Does Wan Azizah want to strike the fear of God in the people so that they will run helter-skelter to Anwar? This is unnecessary. Such tactic only breeds cynicism. It is counter-productive. It will only drive people away. No mere mortal can invoke God and expect Him to come down on his or her side. The Great Maker is above the fray. He gave Man the freedom to act on their own. In them rest the power to make their own choice. The choice for Malaysians is clear-cut: either support Anwar warts and all or drop him for a better messiah. They need not have to wait for divine instruction.
Also read:
Wan Azizah: Anwar is God's gift to Malaysians
The people of Burma are like prisoners in their own country, deprived of all freedom under military rule. – Aung San Suu Kyi
Make no mistake about it: God did not send Anwar Ibrahim to this part of the world to be our saviour. Anwar was not the “son” who would come and deliver us from the clutches of an evil ruler who had deprived the country of all freedom. No.
The Almighty Creator certainly did not have in His grand scheme of things to put on earth a man by the name of Anwar to lead a country called Malaysia to a better future. It is shocking that the wife of the opposition leader could come up with something like a divine mission for her long-suffering husband. Telling Malaysians that God has indeed chosen Anwar to lead his flock to Putrajaya is assuming that the level of political intelligence of the citizens is near zero.
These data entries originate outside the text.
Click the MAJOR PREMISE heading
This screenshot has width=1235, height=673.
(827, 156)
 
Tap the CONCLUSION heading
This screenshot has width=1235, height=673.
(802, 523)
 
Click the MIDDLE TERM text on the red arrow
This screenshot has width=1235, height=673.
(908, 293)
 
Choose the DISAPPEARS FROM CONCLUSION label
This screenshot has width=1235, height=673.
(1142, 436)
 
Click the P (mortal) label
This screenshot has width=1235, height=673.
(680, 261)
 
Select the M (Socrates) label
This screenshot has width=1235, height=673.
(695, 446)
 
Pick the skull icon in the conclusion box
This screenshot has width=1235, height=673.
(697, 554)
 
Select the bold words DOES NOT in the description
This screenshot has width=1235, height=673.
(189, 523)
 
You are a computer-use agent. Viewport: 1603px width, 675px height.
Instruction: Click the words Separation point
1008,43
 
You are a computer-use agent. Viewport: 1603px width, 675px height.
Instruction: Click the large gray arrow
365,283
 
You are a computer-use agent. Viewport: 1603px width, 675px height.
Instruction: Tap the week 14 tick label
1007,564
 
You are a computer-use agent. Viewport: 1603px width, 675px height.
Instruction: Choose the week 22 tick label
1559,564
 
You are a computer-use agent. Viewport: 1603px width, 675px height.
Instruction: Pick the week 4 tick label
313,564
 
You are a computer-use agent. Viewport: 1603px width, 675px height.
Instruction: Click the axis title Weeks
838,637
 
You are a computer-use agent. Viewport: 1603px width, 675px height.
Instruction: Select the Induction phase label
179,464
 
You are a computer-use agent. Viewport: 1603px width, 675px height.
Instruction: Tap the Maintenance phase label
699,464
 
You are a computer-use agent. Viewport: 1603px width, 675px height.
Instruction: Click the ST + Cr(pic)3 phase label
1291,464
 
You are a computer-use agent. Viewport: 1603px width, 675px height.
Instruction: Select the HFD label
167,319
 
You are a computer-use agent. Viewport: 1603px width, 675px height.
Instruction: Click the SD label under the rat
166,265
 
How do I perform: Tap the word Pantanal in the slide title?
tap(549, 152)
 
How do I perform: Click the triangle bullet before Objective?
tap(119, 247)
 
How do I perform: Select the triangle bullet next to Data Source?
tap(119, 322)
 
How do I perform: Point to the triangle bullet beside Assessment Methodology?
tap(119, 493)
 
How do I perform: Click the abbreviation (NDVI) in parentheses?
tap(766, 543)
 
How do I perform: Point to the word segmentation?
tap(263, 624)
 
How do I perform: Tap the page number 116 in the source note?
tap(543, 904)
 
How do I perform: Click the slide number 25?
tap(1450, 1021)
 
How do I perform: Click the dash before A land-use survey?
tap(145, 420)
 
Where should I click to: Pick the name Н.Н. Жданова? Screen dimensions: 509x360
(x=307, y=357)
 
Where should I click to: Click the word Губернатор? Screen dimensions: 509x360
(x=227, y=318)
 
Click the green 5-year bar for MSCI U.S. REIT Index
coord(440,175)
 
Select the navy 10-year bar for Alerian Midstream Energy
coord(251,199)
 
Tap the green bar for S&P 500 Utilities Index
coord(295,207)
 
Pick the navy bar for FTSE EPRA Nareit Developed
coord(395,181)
A leader is a combination of strengths and weaknesses. He is first and foremost a human being. He is a bundle of passion, baser instincts, noble feelings, demonic urges – a mixture of saint and devil. It all depends which side of him eventually triumphs: if he can overthrow the devil in him, he can truly become an outstanding leader – even a saintly ruler – in the field of politics. If the Prince of Darkness is the victor, he will surely be a monster who will bring untold misery to his people. Holy or profane, a leader is still a man who harbours weaknesses just like the populace. But how are the common people to know that someone in their midst will one day steer them to the promised land?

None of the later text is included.